Меньшее зло - Дубов Юлий Анатольевич (читать онлайн полную книгу .txt) 📗
— Вполне могла окрутить, — согласился Платон. — Она девочка активная.
— Это тебе виднее. Скажи Марии — пусть наведёт мостик, только поаккуратнее.
В самолёте Ларри вспомнил, что вопрос, кому отдали Центр, так и остался без ответа. Ну да ладно. Потом выясним.
Глава 10
Сон олигарха
«Таков порок, присущий нашей природе: вещи невидимые, скрытые и непознанные порождают в нас и большую веру, и сильнейший страх».
Дурацкий сон неожиданно приснился Платону в самолёте, по дороге на Северный Кавказ, где ему надлежало проторить дорогу будущему президенту России. Вообще ему сны редко снились. Что такое сны, он не понимал. Того, что не понимал, он не любил и даже побаивался. И если кто-нибудь пытался поделиться с ним увиденным ночью, Платон мог среагировать странно.

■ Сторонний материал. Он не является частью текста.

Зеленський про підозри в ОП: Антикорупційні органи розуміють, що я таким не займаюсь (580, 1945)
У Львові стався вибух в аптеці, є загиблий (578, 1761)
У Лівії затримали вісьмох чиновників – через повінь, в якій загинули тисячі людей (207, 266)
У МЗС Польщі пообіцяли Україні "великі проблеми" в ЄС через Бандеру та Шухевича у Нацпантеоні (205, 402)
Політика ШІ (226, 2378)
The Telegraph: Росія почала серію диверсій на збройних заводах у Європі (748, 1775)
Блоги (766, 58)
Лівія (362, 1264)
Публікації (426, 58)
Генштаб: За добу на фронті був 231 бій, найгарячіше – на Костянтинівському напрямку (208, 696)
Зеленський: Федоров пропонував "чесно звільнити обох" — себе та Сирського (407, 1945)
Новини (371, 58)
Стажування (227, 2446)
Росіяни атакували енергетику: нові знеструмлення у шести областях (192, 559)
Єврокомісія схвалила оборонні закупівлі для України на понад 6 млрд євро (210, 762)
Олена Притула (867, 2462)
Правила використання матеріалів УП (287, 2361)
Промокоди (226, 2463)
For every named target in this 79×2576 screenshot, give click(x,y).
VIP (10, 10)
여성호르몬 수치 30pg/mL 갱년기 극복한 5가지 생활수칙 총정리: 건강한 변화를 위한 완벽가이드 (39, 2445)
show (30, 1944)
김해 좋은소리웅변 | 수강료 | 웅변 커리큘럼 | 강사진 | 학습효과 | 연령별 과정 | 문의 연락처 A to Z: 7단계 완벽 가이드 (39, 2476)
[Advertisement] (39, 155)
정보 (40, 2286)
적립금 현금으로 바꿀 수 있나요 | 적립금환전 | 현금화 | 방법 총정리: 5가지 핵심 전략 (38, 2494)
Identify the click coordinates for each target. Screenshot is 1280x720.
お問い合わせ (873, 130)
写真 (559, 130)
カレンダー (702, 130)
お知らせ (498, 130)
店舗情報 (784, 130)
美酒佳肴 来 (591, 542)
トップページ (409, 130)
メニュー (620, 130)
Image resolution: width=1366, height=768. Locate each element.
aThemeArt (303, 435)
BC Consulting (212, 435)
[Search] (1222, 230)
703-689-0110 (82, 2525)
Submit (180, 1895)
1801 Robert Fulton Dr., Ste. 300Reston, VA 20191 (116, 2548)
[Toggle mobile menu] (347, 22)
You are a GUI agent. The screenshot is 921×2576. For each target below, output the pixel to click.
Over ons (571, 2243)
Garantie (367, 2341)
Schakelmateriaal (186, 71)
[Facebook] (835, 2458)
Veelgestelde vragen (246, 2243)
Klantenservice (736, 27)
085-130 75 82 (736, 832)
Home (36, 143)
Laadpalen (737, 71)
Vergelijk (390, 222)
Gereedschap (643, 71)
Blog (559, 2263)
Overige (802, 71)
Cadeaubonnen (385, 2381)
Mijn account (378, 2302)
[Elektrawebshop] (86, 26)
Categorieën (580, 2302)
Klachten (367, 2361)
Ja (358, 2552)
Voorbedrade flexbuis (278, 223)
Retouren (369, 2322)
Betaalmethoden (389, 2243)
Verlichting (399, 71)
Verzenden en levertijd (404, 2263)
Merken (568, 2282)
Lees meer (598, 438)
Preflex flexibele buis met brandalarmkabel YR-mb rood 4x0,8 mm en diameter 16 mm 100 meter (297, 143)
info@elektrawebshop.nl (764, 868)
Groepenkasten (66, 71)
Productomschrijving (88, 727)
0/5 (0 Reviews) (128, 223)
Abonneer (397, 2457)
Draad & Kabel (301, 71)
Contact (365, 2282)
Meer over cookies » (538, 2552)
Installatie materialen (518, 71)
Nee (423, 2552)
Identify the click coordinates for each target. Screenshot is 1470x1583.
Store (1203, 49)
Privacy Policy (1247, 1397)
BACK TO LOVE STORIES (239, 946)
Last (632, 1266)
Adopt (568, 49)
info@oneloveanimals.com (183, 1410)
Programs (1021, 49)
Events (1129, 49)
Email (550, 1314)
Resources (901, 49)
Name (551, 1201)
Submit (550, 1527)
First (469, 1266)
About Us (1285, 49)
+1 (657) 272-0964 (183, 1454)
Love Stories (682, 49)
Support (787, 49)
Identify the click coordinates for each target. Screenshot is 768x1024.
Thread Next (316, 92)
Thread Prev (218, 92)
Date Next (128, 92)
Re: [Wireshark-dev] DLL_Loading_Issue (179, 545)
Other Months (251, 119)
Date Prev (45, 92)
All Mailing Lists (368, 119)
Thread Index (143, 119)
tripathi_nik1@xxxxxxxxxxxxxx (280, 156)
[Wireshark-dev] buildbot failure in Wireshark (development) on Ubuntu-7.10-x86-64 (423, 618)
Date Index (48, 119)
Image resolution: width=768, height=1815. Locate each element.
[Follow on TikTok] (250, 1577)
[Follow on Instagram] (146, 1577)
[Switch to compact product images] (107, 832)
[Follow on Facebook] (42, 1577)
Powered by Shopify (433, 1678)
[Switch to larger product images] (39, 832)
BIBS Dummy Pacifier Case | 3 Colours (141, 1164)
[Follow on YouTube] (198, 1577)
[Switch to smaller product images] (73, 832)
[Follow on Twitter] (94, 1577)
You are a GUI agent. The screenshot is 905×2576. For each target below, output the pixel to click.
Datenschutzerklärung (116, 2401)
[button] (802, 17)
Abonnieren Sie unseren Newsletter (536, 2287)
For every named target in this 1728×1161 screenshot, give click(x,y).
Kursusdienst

Как-то ещё не расстрелянный Петька Кирсанов, ударившийся в православие, позвонил Платону во время Великого Поста и пожаловался:
— Представляешь, Тоша, вот пощусь, так каждую ночь свиные рёбрышки снятся.
— Это у тебя, Петька, возрастное, — пакостно произнёс раздражённый Платон. — Я слышал, что молодым обычно женские ножки видятся.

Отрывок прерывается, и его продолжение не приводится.